Conservative free market Chicagoans in the 1930s knew this would not work. They argued instead like many liberals today that government should spend to take up the economic slack when resources were underutilized and working people faced unemployment. Economic history though has a sadly short shelf life.
It is important to recognize, however, that the free market and liberty-loving conservatives were anything but New Dealers although they backed what are today labelled as liberal policies. They fiercely disagreed with the Keynesians and New Dealers during the 1930s about monopolistic price and wage fixing (the New Deal’s National Recovery Act (NRA)), the virtues of unions, and flirtations with protectionist trade policies and socialism. Where they agreed with liberals was in rejecting the 19th century belief that cost cutting, low interest rates, and austere government budgets would revive the economy without government spending to support recovery and employment.
The free market conservatives believed that government had to spend on public works to create jobs and reduce political anger. They believed that tax policies should be tailored to reduce income inequality for political as well as economic reasons. They wanted generous social insurance measures (a social safety net) to bolster political cohesion as well as to anchor economic growth. They also favored regulation of private banks going way beyond today’s Dodd-Frank measures. They supported such strict regulation for the obvious reason that private lenders had fueled speculation by irresponsibly pumping out “credit money” whose collapse caused the Great Depression.
Those four limited and fundamentally conservative views about the economic role of government were and still are in 2017 the components of a positive program for laissez faire that would reduce the anger that is endangering our liberties.
[i] Note that these changes are having the same angry impact on established working class interests all over the World.

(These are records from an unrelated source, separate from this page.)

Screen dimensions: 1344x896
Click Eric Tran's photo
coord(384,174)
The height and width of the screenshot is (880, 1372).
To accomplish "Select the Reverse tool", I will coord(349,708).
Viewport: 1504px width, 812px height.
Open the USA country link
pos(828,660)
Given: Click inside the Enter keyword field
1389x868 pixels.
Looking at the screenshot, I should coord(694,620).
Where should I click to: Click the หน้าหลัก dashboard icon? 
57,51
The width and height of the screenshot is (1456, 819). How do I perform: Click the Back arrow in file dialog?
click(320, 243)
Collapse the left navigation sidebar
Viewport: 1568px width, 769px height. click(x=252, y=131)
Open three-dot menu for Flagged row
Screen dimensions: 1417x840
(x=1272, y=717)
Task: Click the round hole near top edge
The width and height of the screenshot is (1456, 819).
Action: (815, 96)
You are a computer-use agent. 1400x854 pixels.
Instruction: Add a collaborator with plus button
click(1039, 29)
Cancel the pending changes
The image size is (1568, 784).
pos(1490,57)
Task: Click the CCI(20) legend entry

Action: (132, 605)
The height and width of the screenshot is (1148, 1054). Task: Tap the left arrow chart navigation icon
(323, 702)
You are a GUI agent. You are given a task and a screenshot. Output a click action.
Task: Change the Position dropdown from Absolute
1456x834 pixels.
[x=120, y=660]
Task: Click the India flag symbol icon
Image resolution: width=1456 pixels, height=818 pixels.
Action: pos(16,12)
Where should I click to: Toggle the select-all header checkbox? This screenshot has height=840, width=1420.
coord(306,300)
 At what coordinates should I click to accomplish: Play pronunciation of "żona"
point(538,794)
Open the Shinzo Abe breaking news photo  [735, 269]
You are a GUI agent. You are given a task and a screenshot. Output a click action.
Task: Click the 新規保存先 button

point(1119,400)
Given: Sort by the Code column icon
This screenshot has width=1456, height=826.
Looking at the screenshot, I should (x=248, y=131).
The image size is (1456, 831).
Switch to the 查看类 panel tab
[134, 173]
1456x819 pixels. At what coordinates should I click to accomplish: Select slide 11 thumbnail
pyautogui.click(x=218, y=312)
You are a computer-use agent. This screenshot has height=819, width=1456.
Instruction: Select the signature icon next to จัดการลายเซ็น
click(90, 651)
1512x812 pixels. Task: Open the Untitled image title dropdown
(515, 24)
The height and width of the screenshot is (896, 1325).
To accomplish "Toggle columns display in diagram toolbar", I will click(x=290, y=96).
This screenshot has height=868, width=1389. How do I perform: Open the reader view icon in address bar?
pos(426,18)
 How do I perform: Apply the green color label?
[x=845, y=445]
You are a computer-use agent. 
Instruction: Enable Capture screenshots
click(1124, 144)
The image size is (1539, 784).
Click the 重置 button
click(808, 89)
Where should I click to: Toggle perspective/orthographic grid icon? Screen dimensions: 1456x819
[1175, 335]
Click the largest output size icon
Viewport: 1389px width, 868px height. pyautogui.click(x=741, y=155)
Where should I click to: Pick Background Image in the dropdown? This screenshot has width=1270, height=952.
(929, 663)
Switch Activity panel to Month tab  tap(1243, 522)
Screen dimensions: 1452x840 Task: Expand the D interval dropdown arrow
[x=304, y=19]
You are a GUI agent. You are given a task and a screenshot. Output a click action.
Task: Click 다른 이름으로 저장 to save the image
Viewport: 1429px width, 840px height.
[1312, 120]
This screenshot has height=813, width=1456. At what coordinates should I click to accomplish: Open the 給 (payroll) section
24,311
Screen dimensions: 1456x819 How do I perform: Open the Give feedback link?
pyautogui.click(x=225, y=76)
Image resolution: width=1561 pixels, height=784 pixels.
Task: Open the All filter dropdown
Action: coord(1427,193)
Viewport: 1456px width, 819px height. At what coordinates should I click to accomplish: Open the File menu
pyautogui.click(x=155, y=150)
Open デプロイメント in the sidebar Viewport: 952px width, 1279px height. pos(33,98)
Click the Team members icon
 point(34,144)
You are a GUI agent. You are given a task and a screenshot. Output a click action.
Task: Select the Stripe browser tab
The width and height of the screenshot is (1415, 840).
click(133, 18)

[ii] See Simons, Henry, 1934, “A Positive Program for Laissez Faire” in Economic Policy for a Free Society, 1948, pp. 40-44.
[iii] See for example Woodrow Wilson’s first inaugural address and TR’s interest in European-style social insurance. In 1912, Wm. H. Taft, Theodore Roosevelt and Woodrow Wilson were all explicitly struggling to define a government role in cushioning painful economic changes that were impacting millions of Americans. The economic changes in that era of course centered on the wrenching shift of the working population from country to city and from farming to manufacturing.
[iv] Herbert Hoover, the 3d Republican president of the 1920s, was more of an activist than Harding and Coolidge but he too lacked the imagination to move away from 19th century economic orthodoxy.
[v]J.Ronnie Davis, Iowa State, 1971, “The New Economics and the Old Economists,” is a detailed discussion of the pro-spending views of the original Chicago School economists before spending became an unacceptable idea among those calling themselves conservatives.
[vi] Liberal economists, aka Keynesians, adopted these fiscal policy prescriptions five years later. Not surprisingly, Chicagoans were chagrined that the “new economics” was called Keynesian.
[vii]Milton Friedman later called this “helicopter money.” Ben Bernanke more recently also has discussed its usefulness as have other economists likef. Political leaders, however, seem unable to understand the role of deficit spending let alone the use of interest-free Treasury money.